Caney Mountain Conservation Area is in Ozark County, five miles north of Gainsville.
This 7,899-acre area is characterized by unusual geology, including the roughest parts of a precipitous range of hills. These hills are a remnant of an old elevated plateau that has been dissected by numerous feeder streams. From area roads, visitors can view numerous prominent peaks, including Bear Cave Mountain, High Rock Mountain, Morrison Knob, Long Bald, and Tater Cave Mountain.
The area also includes unique plant communities. Glades, savannas, forest openings, and old growth forest cover the rugged terrain along the small creek bottoms. Several of the state's rare and endangered species are being protected on the area.
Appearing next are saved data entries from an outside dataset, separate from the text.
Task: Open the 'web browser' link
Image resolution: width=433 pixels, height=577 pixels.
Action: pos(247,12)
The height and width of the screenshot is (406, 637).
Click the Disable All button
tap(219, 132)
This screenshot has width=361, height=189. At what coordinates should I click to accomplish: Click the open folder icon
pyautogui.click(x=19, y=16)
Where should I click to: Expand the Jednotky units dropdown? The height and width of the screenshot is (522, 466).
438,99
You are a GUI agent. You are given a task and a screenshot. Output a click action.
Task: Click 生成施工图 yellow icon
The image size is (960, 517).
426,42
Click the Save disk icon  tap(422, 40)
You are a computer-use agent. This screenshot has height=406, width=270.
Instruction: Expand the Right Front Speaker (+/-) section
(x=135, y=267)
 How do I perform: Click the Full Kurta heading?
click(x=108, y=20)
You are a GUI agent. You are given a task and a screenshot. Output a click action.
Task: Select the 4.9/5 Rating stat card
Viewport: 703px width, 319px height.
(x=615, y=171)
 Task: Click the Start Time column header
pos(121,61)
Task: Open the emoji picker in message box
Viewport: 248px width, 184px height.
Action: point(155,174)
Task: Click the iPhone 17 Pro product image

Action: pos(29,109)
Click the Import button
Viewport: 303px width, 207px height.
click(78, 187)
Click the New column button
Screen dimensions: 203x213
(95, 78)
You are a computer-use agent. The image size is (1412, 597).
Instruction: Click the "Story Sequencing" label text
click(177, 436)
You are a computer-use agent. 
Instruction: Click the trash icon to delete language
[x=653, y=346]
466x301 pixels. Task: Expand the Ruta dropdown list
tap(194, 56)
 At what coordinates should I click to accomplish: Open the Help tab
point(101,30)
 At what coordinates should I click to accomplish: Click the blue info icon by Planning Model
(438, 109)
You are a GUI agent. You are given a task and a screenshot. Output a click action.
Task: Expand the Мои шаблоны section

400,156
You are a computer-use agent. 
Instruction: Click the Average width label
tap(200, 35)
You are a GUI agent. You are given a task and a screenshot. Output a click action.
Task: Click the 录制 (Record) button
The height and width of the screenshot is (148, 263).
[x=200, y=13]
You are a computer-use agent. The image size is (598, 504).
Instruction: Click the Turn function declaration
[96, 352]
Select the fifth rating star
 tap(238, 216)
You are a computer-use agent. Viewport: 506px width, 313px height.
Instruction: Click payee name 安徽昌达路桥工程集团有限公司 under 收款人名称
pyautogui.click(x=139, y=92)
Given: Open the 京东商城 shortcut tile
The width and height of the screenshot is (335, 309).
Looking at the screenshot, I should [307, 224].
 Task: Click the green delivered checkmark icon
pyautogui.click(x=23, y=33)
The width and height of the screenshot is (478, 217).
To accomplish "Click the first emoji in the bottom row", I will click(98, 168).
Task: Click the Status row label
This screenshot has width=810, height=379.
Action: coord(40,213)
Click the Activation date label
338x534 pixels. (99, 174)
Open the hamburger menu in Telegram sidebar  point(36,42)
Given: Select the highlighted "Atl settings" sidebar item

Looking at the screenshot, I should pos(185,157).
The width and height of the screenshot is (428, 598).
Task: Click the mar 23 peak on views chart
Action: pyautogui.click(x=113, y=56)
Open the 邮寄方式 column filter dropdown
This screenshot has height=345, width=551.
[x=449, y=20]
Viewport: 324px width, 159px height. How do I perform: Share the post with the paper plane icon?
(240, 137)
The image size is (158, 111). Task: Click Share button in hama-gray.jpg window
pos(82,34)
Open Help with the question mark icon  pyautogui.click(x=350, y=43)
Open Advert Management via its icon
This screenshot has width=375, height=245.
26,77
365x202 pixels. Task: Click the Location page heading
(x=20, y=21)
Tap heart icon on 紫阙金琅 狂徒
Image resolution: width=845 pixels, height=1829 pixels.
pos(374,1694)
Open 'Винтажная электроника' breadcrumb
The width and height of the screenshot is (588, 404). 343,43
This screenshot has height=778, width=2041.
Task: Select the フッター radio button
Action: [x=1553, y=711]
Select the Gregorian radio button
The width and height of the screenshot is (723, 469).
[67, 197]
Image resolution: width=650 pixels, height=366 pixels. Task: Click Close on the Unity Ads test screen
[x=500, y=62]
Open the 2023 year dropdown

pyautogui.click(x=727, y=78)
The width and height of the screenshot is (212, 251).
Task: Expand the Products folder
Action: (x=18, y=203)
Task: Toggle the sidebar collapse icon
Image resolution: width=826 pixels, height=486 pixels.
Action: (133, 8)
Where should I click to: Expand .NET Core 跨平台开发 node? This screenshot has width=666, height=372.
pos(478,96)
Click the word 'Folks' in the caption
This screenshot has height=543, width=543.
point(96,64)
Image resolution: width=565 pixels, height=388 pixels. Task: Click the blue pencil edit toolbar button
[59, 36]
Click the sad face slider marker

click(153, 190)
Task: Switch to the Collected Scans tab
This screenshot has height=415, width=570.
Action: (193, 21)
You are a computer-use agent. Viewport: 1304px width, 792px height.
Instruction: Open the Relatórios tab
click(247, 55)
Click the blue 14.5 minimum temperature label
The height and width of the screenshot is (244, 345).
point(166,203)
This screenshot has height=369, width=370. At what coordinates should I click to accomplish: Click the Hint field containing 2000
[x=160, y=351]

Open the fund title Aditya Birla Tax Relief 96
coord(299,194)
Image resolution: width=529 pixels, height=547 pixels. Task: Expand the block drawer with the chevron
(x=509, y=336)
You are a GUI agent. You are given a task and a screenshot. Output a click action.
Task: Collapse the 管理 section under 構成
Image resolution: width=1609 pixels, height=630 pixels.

Caney Mountain was a stronghold of the eastern wild turkey in Missouri, even when the state population dropped to less than 2,500 birds. The area was acquired as a turkey refuge in 1940, and A. Starker Leopold, son of Aldo Leopold, the pioneer of modern wildlife conservation, prepared the first wildlife management plan.
Prior to its purchase, the land had been repeatedly burned and had been subjected to open range grazing. The Conservation Department released 30 deer captured from what is now the Drury-Mincy Conservation Area here in the fall of 1940. This area then provided both deer and turkeys to restore populations in the rest of the state.